I believe, as Friedrich Nietzsche shrewdly pointed out, that humanity’s primal sin is the lust for power. The Garden of Eden story tells us the real temptation for Adam and Eve was not that the fruit of the tree of knowledge of good and evil looked just so yummy they couldn’t resist, rather it was what the serpent said eating the fruit would allow them to do. "You will not surely die," the serpent said to the woman. “For God knows that when you eat of it your eyes will be opened, and you will be like God, knowing good and evil." Genesis 3:4-5.

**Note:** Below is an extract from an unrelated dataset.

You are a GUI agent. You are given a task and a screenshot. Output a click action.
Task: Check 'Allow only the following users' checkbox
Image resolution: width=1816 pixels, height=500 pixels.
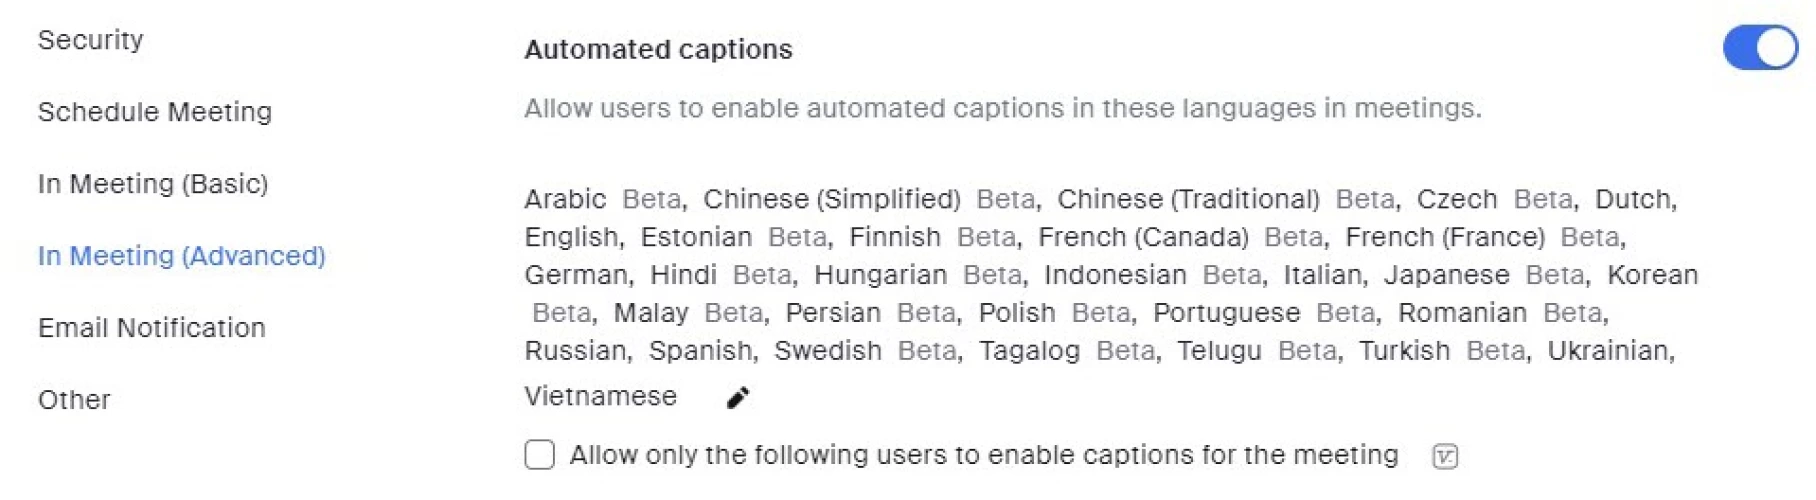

And so begins millennia of humans’ attempts at domination.
Mark 6:6-13
“Then Jesus went around teaching from village to village. 7 Calling the Twelve to him, he sent them out two by two and gave them authority over evil spirits. 8 These were his instructions: "Take nothing for the journey except a staff-no bread, no bag, no money in your belts. 9 Wear sandals but not an extra tunic. 10 Whenever you enter a house, stay there until you leave that town. 11 And if any place will not welcome you or listen to you, shake the dust off your feet when you leave, as a testimony against them." 12 They went out and preached that people should repent. 13 They drove out many demons and anointed many sick people with oil and healed them.”
But we have been deluded and deceived by the serpent ever since as well. Most of us quickly forget that Jesus is the only authentic source of power in the universe. And that power can be given to us, but never taken by us. He remains in control even as we become mighty in the Spirit. We become like rays of the sun, shooting across the darkness of space.
And our mission? It is serious business: to destroy the strongholds of the serpent, to release the slaves he has captured, to proclaim a message that hope remains firmly within our grasp, and to grind under millions of faithful heels the head of that ancient snake. Eat dust, serpent!